Assignment
When you reply, transcribe every line of the data below exactly.

Exercise input
>>

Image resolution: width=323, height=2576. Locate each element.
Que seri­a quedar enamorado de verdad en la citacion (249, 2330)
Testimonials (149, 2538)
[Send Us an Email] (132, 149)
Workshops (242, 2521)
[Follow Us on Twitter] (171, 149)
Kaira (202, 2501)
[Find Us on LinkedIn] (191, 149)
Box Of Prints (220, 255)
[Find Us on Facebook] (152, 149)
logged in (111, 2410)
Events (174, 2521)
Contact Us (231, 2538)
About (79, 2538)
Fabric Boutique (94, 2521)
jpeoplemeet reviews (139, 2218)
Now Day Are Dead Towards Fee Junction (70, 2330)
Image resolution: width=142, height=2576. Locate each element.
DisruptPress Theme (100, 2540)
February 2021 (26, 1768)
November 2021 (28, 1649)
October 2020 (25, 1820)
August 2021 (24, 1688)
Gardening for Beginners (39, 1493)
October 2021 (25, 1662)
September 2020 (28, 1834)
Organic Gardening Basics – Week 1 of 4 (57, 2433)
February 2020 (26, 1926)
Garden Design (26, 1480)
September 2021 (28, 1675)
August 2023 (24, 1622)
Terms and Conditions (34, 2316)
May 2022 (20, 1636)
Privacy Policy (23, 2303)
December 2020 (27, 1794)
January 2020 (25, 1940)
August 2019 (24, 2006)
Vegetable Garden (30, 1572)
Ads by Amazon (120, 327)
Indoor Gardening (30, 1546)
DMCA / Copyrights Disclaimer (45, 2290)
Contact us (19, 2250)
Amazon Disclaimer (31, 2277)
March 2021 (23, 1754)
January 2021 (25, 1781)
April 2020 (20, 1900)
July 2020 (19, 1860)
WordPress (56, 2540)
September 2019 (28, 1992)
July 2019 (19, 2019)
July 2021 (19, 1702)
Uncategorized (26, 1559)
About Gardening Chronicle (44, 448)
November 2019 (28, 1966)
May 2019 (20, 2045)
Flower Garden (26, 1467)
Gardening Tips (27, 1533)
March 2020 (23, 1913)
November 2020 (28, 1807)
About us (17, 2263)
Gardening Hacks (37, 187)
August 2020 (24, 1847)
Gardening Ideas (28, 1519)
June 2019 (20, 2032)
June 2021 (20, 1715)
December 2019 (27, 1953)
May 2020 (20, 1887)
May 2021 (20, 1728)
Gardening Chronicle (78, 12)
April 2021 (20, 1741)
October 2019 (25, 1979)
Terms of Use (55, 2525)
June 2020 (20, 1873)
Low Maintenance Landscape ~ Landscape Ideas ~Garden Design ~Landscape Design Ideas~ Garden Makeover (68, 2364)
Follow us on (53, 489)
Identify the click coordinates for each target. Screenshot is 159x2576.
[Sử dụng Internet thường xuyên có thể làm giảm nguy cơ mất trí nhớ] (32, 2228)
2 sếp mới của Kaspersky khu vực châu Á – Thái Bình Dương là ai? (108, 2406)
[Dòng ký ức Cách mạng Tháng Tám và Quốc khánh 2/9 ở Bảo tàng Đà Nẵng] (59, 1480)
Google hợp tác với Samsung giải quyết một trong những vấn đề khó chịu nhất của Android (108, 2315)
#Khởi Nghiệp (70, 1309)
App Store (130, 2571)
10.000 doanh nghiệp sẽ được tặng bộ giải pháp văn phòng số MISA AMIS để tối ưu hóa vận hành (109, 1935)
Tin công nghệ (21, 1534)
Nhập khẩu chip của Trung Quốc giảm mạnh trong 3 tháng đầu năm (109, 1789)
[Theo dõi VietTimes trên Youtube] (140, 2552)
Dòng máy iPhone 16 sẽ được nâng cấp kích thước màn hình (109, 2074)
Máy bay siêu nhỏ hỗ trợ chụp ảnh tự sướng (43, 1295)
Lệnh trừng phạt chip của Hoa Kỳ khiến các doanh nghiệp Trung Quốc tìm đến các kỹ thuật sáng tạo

<<

Answer section
Image resolution: width=323, height=2576. Locate each element.
Que seri­a quedar enamorado de verdad en la citacion (249, 2330)
Testimonials (149, 2538)
[Send Us an Email] (132, 149)
Workshops (242, 2521)
[Follow Us on Twitter] (171, 149)
Kaira (202, 2501)
[Find Us on LinkedIn] (191, 149)
Box Of Prints (220, 255)
[Find Us on Facebook] (152, 149)
logged in (111, 2410)
Events (174, 2521)
Contact Us (231, 2538)
About (79, 2538)
Fabric Boutique (94, 2521)
jpeoplemeet reviews (139, 2218)
Now Day Are Dead Towards Fee Junction (70, 2330)
Image resolution: width=142, height=2576. Locate each element.
DisruptPress Theme (100, 2540)
February 2021 (26, 1768)
November 2021 (28, 1649)
October 2020 (25, 1820)
August 2021 (24, 1688)
Gardening for Beginners (39, 1493)
October 2021 (25, 1662)
September 2020 (28, 1834)
Organic Gardening Basics – Week 1 of 4 (57, 2433)
February 2020 (26, 1926)
Garden Design (26, 1480)
September 2021 (28, 1675)
August 2023 (24, 1622)
Terms and Conditions (34, 2316)
May 2022 (20, 1636)
Privacy Policy (23, 2303)
December 2020 (27, 1794)
January 2020 (25, 1940)
August 2019 (24, 2006)
Vegetable Garden (30, 1572)
Ads by Amazon (120, 327)
Indoor Gardening (30, 1546)
DMCA / Copyrights Disclaimer (45, 2290)
Contact us (19, 2250)
Amazon Disclaimer (31, 2277)
March 2021 (23, 1754)
January 2021 (25, 1781)
April 2020 (20, 1900)
July 2020 (19, 1860)
WordPress (56, 2540)
September 2019 (28, 1992)
July 2019 (19, 2019)
July 2021 (19, 1702)
Uncategorized (26, 1559)
About Gardening Chronicle (44, 448)
November 2019 (28, 1966)
May 2019 (20, 2045)
Flower Garden (26, 1467)
Gardening Tips (27, 1533)
March 2020 (23, 1913)
November 2020 (28, 1807)
About us (17, 2263)
Gardening Hacks (37, 187)
August 2020 (24, 1847)
Gardening Ideas (28, 1519)
June 2019 (20, 2032)
June 2021 (20, 1715)
December 2019 (27, 1953)
May 2020 (20, 1887)
May 2021 (20, 1728)
Gardening Chronicle (78, 12)
April 2021 (20, 1741)
October 2019 (25, 1979)
Terms of Use (55, 2525)
June 2020 (20, 1873)
Low Maintenance Landscape ~ Landscape Ideas ~Garden Design ~Landscape Design Ideas~ Garden Makeover (68, 2364)
Follow us on (53, 489)
Identify the click coordinates for each target. Screenshot is 159x2576.
[Sử dụng Internet thường xuyên có thể làm giảm nguy cơ mất trí nhớ] (32, 2228)
2 sếp mới của Kaspersky khu vực châu Á – Thái Bình Dương là ai? (108, 2406)
[Dòng ký ức Cách mạng Tháng Tám và Quốc khánh 2/9 ở Bảo tàng Đà Nẵng] (59, 1480)
Google hợp tác với Samsung giải quyết một trong những vấn đề khó chịu nhất của Android (108, 2315)
#Khởi Nghiệp (70, 1309)
App Store (130, 2571)
10.000 doanh nghiệp sẽ được tặng bộ giải pháp văn phòng số MISA AMIS để tối ưu hóa vận hành (109, 1935)
Tin công nghệ (21, 1534)
Nhập khẩu chip của Trung Quốc giảm mạnh trong 3 tháng đầu năm (109, 1789)
[Theo dõi VietTimes trên Youtube] (140, 2552)
Dòng máy iPhone 16 sẽ được nâng cấp kích thước màn hình (109, 2074)
Máy bay siêu nhỏ hỗ trợ chụp ảnh tự sướng (43, 1295)
Lệnh trừng phạt chip của Hoa Kỳ khiến các doanh nghiệp Trung Quốc tìm đến các kỹ thuật sáng tạo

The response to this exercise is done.